## What you are asked to do
Find every line below where the string "Task" shows up, and copy those lines.

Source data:
--- START ---
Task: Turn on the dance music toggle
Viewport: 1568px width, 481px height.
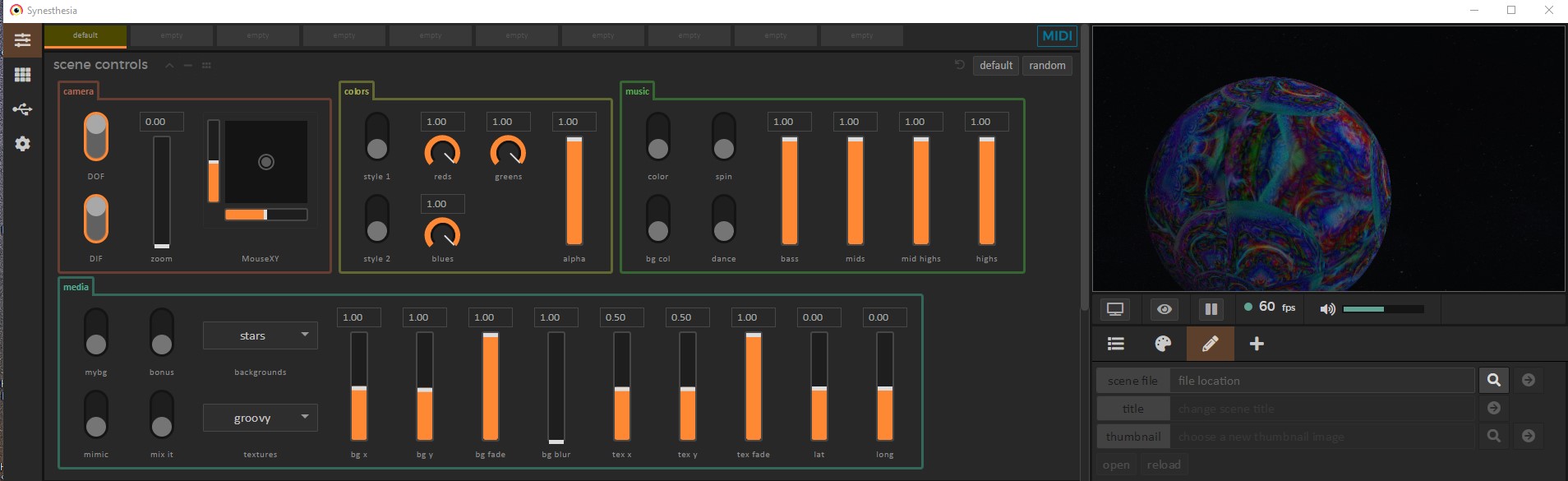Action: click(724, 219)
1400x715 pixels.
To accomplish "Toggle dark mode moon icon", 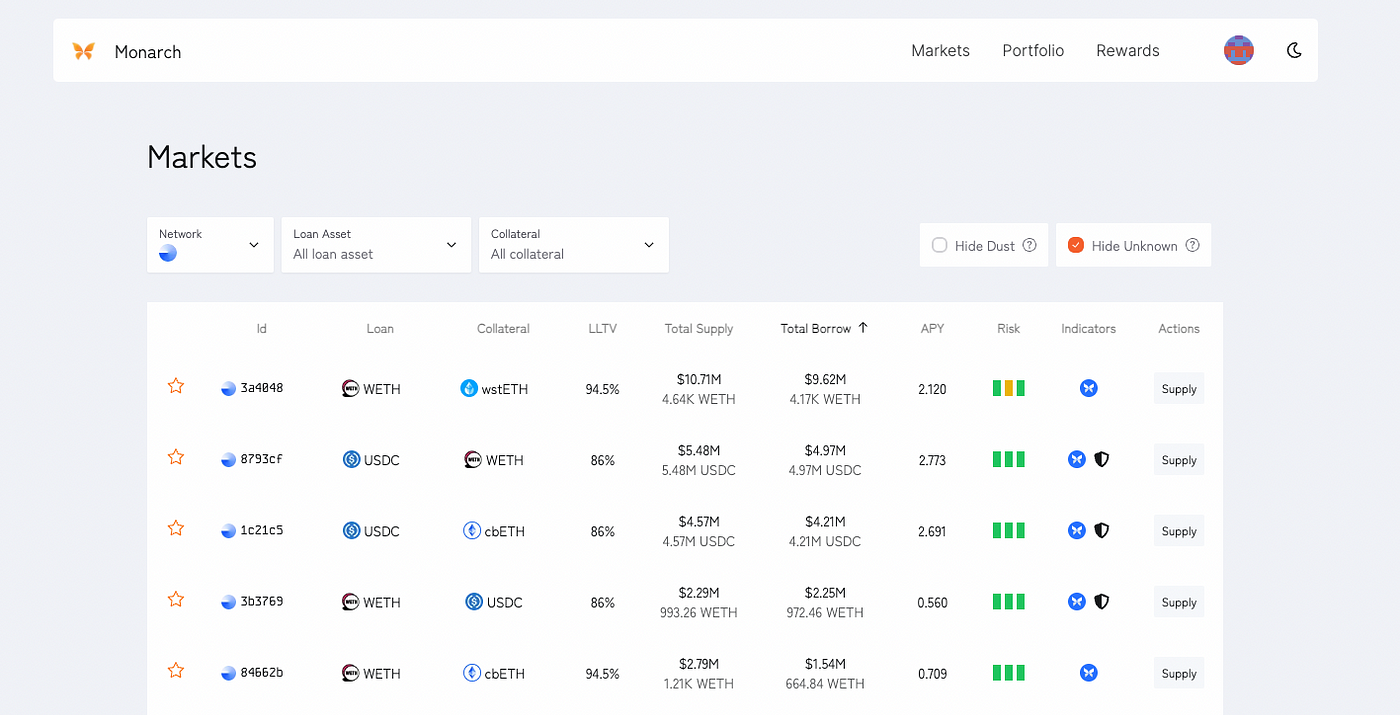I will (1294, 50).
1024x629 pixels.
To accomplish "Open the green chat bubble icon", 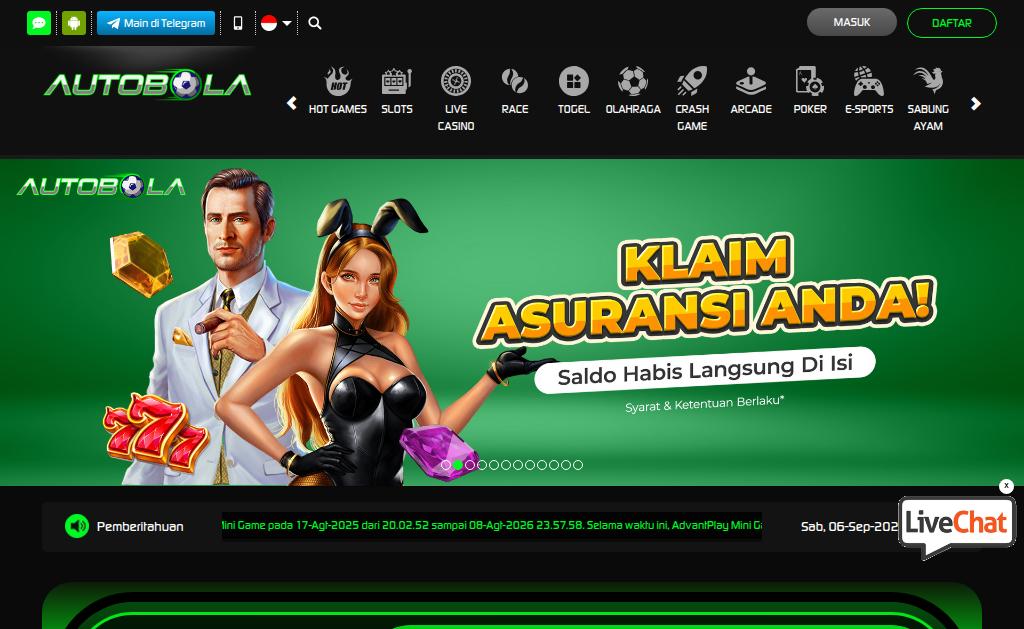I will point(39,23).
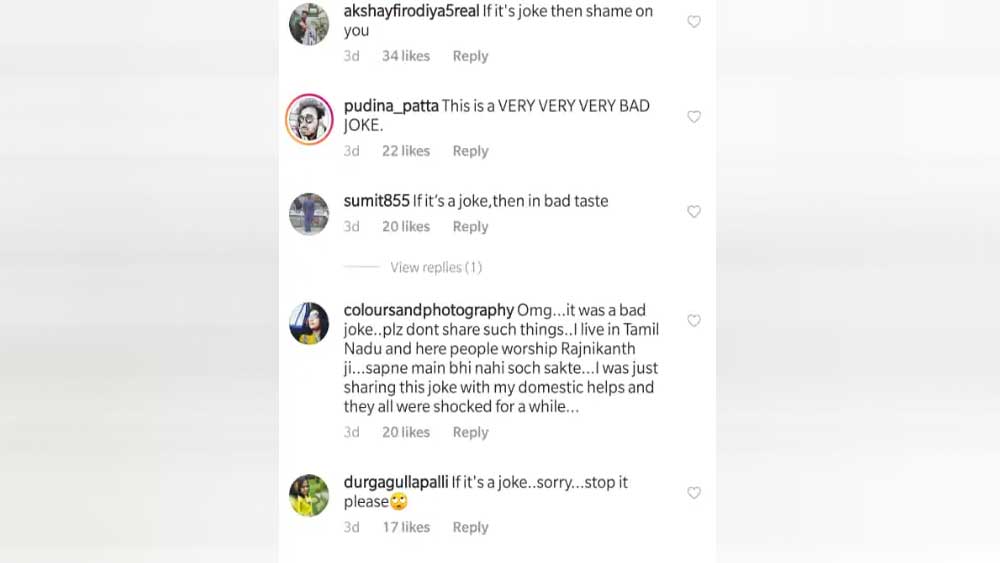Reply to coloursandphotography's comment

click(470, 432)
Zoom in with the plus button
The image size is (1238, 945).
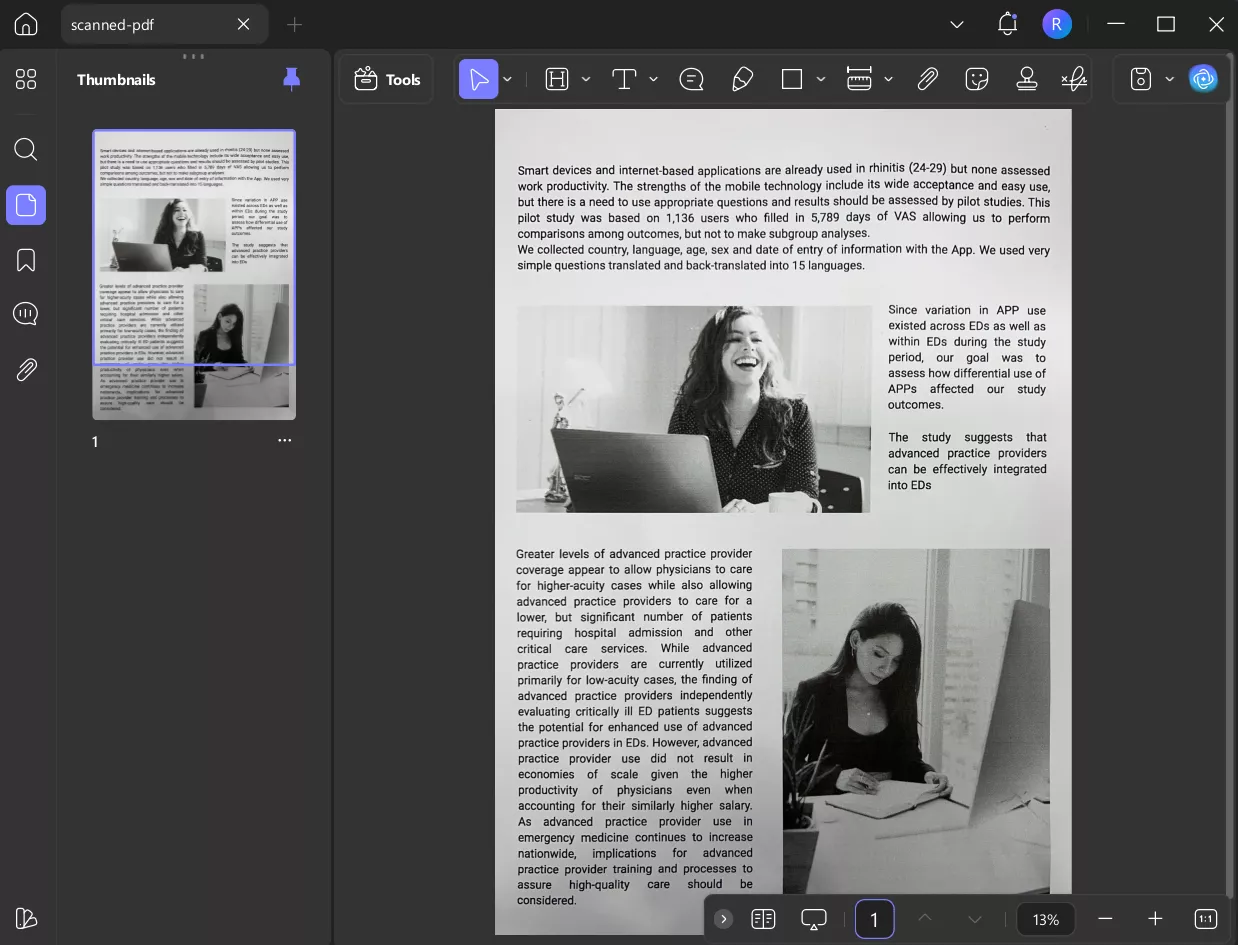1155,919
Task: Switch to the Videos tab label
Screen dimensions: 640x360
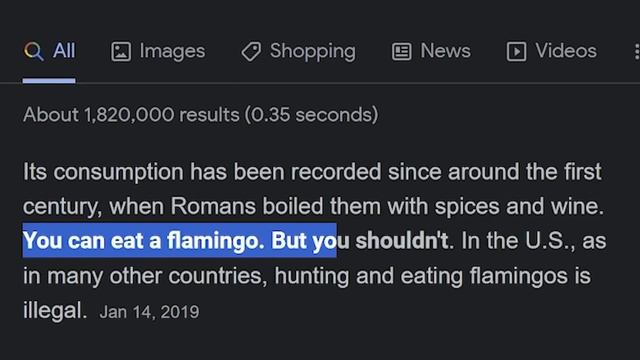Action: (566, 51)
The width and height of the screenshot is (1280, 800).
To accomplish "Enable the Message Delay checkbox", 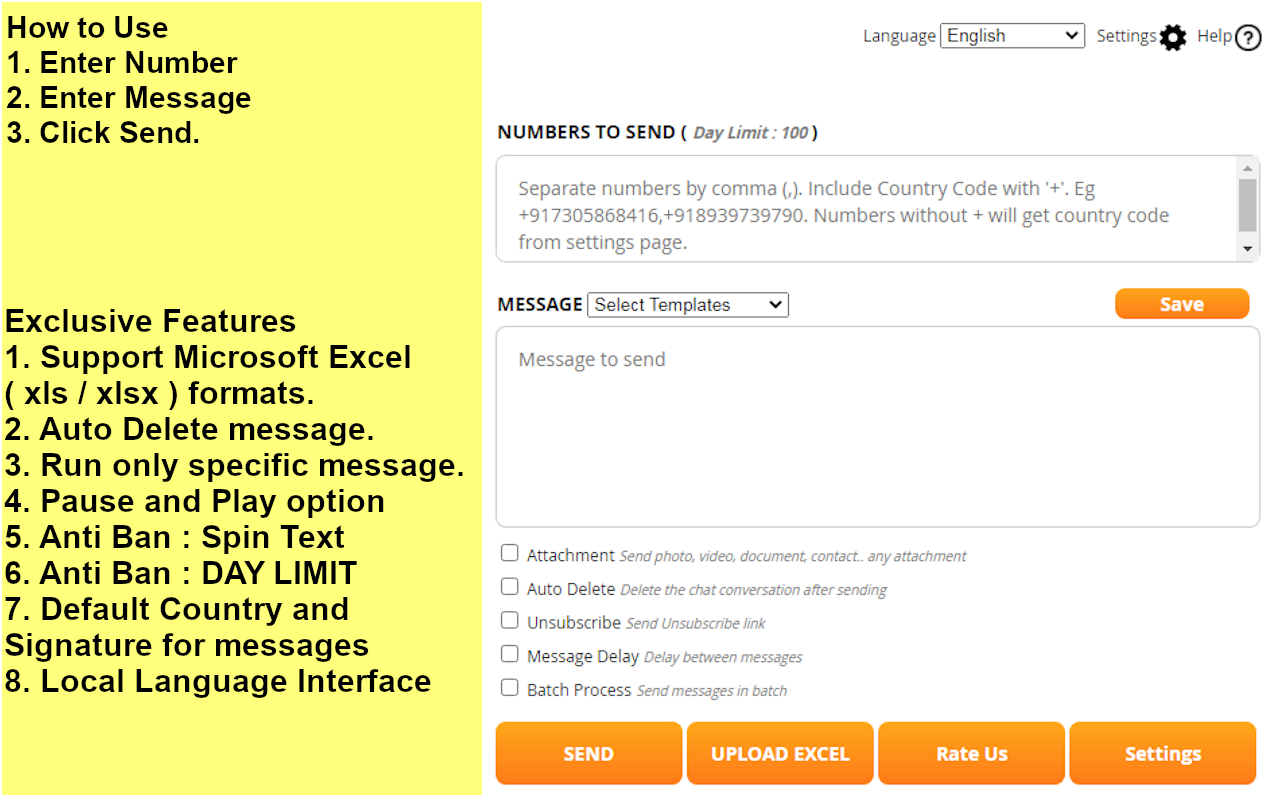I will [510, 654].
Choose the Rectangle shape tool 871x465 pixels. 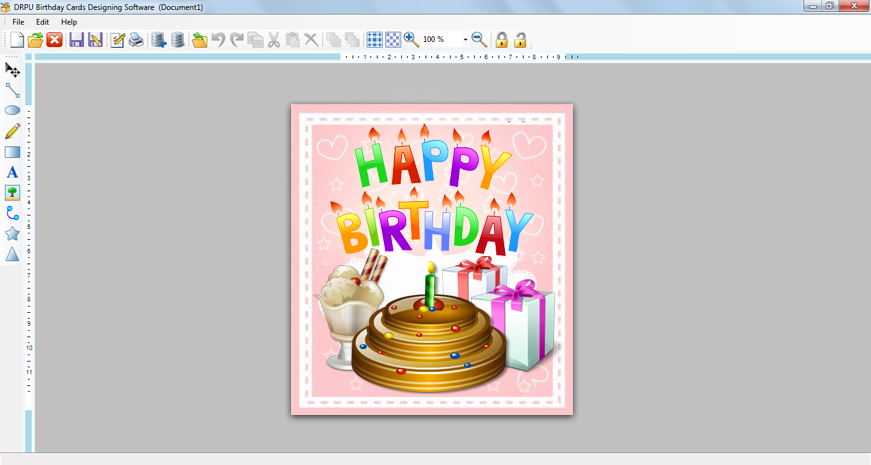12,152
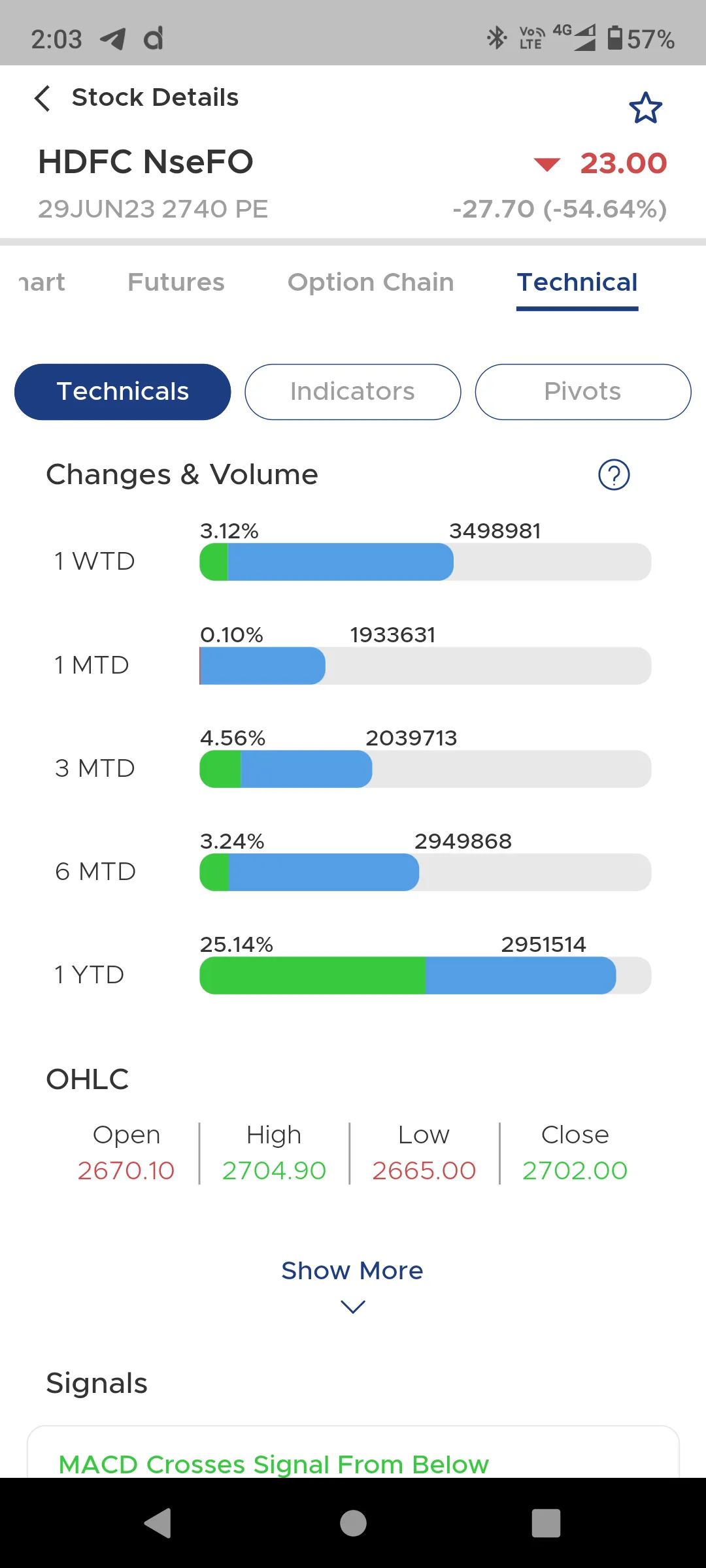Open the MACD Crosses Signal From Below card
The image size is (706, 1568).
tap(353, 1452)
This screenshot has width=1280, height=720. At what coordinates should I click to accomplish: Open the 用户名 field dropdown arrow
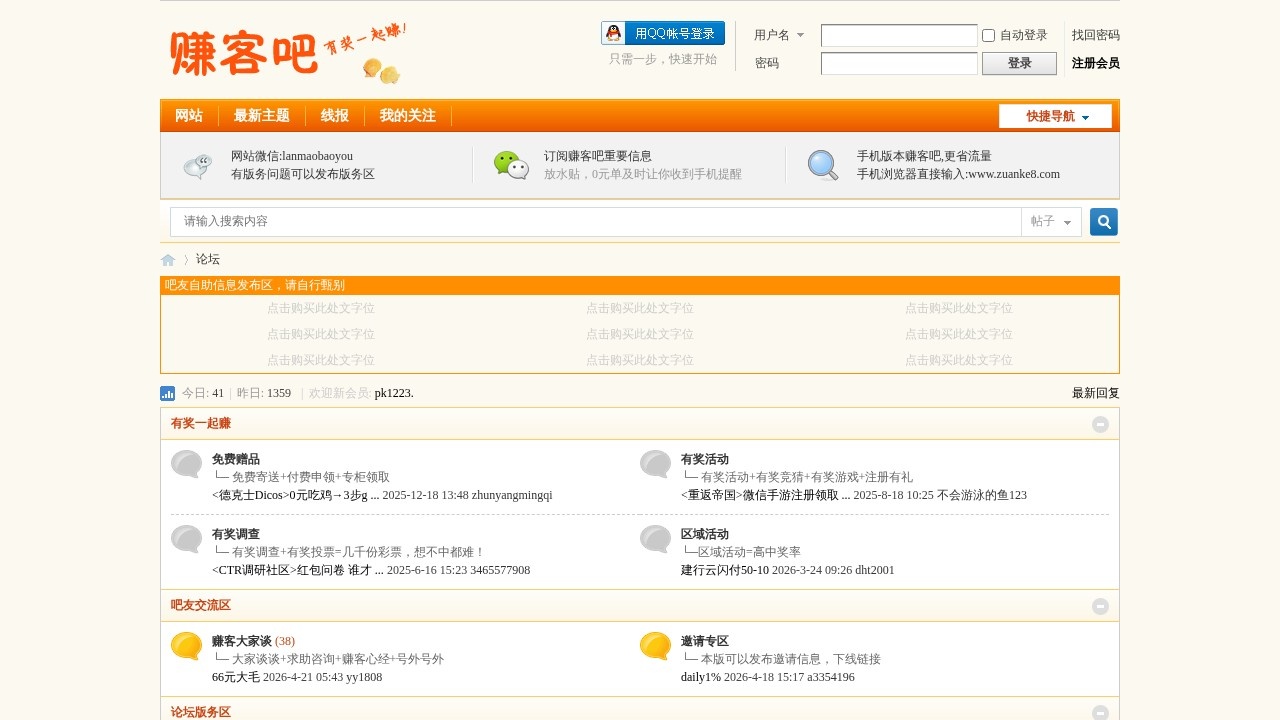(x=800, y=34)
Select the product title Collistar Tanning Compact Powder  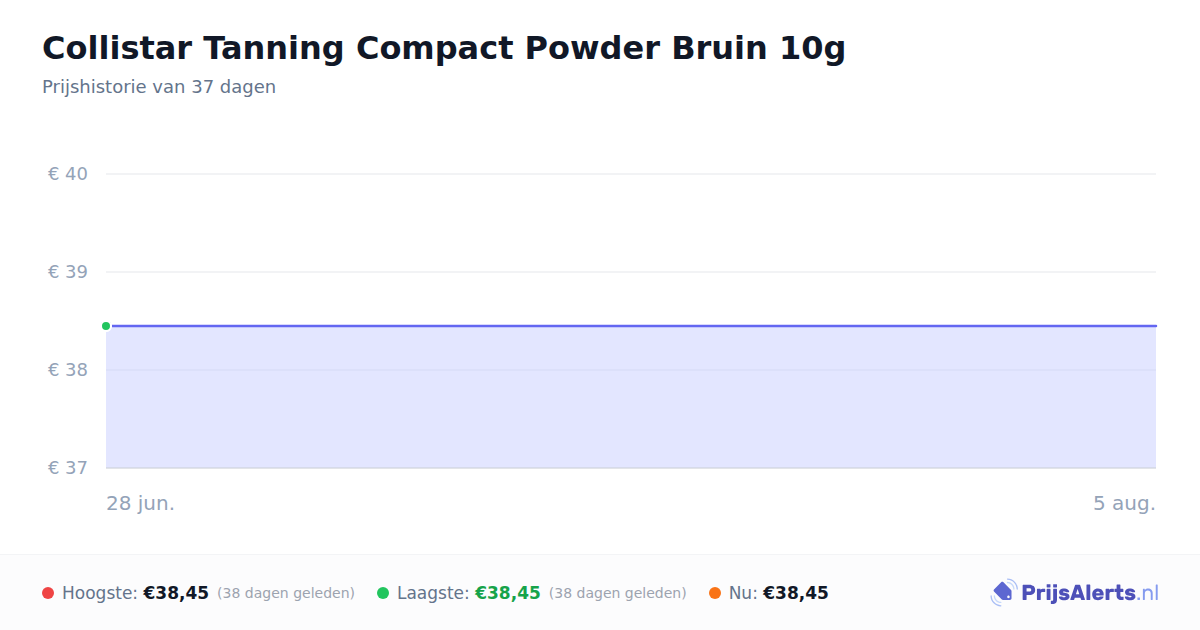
--- END ---
## Your response
Task: Turn on the dance music toggle
Task: Switch to the Videos tab label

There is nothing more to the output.